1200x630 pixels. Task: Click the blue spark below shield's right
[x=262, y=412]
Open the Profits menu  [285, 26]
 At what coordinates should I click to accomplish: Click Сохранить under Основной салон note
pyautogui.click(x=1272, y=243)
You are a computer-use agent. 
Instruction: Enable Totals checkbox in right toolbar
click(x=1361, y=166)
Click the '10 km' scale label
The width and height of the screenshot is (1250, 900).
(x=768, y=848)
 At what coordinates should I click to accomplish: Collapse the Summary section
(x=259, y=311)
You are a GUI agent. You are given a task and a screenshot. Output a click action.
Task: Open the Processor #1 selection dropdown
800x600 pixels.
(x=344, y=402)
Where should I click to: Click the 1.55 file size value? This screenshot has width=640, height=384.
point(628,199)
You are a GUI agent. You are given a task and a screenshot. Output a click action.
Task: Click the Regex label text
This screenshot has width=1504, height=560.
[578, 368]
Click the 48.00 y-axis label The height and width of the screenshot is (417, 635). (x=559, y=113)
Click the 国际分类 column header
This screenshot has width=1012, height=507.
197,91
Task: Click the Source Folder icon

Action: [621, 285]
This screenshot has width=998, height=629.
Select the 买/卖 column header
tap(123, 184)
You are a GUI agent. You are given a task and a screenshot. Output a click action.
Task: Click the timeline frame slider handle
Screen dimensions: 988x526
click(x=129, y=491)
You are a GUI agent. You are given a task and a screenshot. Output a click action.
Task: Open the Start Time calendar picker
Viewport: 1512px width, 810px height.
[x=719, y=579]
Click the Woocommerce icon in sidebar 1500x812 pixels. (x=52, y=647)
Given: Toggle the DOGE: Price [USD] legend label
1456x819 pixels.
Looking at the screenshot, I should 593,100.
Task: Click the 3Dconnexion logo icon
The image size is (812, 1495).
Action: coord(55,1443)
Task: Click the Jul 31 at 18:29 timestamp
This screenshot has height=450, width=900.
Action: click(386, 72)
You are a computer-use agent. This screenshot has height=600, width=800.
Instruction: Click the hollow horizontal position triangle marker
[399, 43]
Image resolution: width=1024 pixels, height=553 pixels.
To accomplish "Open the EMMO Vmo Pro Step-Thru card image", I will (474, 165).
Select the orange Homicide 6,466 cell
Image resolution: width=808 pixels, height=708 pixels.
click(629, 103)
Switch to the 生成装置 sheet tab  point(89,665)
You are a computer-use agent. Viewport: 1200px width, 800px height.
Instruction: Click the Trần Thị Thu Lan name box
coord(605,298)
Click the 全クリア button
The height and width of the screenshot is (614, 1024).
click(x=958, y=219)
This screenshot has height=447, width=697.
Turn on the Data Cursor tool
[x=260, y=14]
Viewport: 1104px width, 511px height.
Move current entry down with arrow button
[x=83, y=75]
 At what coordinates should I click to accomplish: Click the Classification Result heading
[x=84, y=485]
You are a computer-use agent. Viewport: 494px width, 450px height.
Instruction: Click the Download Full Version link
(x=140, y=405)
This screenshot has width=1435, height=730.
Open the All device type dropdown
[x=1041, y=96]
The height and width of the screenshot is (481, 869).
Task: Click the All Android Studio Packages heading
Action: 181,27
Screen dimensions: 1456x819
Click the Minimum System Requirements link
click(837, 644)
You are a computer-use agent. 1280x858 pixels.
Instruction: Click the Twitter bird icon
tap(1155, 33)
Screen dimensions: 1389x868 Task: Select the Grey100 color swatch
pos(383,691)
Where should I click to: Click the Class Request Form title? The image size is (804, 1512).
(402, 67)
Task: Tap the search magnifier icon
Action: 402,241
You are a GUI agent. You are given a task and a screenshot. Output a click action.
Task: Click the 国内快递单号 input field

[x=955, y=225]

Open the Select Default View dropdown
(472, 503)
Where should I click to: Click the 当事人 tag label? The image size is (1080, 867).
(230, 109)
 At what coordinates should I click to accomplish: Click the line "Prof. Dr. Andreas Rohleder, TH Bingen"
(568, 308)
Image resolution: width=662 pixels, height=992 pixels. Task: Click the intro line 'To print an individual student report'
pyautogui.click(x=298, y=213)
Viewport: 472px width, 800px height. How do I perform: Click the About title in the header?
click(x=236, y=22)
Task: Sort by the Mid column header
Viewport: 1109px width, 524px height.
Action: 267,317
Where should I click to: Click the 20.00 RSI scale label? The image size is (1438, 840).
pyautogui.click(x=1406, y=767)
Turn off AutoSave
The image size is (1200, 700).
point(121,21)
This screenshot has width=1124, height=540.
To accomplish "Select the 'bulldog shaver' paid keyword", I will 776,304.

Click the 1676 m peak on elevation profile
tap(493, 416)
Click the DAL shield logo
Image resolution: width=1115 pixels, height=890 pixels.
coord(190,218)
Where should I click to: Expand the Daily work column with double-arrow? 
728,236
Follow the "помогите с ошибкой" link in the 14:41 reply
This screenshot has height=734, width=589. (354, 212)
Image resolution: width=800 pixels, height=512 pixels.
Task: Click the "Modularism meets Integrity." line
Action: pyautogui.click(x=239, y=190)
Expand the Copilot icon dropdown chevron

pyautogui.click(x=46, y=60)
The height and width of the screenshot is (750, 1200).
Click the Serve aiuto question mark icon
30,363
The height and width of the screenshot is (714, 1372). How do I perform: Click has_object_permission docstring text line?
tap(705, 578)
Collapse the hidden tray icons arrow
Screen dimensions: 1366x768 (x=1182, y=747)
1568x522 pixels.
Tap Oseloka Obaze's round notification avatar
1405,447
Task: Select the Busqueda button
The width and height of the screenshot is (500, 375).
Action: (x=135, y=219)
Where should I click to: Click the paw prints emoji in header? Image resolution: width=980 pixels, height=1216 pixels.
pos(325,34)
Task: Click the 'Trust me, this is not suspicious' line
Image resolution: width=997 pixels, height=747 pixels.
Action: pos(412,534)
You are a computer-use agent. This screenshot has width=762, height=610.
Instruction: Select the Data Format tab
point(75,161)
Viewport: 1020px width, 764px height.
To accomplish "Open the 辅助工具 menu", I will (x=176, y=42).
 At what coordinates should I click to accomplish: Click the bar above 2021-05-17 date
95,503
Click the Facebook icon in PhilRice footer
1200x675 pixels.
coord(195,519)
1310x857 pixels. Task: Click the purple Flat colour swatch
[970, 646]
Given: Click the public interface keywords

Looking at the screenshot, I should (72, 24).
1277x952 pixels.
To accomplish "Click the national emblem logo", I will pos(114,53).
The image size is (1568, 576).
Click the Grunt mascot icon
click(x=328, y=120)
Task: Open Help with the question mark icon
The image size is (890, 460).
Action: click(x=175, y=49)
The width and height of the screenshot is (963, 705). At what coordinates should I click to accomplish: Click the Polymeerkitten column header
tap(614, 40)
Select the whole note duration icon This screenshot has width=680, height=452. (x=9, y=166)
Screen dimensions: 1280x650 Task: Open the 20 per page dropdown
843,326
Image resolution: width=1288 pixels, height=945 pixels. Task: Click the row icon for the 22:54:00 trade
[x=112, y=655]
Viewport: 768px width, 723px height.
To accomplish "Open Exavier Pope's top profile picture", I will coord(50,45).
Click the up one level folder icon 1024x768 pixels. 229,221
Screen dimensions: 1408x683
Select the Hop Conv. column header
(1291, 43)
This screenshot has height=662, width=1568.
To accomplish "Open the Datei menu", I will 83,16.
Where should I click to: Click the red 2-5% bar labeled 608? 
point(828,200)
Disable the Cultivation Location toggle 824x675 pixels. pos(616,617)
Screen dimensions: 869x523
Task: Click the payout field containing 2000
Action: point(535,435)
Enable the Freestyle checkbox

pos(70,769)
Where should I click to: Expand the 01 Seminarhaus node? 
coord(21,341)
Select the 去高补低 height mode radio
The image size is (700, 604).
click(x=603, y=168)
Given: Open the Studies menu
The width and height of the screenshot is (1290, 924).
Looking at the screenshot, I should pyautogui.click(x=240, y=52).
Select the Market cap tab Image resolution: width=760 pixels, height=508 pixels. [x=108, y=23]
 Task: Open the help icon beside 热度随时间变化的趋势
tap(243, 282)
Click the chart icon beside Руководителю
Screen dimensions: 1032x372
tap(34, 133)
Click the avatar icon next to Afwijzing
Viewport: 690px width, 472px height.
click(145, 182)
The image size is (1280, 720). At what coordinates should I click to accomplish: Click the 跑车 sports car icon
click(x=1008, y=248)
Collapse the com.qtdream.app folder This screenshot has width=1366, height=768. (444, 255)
::::::::
Work required: A word-for-word copy of the lines above from the one with "The width and height of the screenshot is (963, 705)." through the one with "Select the whole", inclusive, is the only output wanted.

Solution for this exercise:
The width and height of the screenshot is (963, 705). At what coordinates should I click to accomplish: Click the Polymeerkitten column header
tap(614, 40)
Select the whole note duration icon This screenshot has width=680, height=452. (x=9, y=166)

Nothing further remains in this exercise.